### YOUR OBJECTIVE
Look for the word "computer" in the material below. Copy each line that has it.

### DATA SECTION
☆ ☆ ☆

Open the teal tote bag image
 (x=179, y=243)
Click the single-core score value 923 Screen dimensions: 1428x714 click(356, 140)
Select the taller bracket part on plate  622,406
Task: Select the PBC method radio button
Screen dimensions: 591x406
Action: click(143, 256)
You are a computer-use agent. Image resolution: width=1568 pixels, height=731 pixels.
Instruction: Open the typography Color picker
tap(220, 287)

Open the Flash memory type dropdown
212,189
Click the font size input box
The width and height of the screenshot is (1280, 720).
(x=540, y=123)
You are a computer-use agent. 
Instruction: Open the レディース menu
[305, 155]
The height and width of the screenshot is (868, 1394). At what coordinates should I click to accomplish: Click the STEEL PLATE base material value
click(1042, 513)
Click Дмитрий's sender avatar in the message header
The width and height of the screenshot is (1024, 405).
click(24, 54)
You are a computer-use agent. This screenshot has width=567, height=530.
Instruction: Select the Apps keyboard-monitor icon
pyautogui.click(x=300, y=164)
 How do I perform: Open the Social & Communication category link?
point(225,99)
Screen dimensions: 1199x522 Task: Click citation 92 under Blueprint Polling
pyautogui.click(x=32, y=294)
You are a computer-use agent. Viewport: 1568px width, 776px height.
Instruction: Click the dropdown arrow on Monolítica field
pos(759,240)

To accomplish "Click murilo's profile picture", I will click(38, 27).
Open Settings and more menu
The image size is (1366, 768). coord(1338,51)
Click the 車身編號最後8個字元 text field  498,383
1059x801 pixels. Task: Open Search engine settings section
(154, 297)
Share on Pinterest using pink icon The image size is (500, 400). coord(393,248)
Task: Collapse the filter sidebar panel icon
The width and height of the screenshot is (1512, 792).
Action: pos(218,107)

☆ ☆ ☆

### EXERCISE ANSWER
You are a computer-use agent. Image resolution: width=1568 pixels, height=731 pixels.
You are a computer-use agent. 
You are a computer-use agent. This screenshot has width=567, height=530.
You are a computer-use agent. Viewport: 1568px width, 776px height.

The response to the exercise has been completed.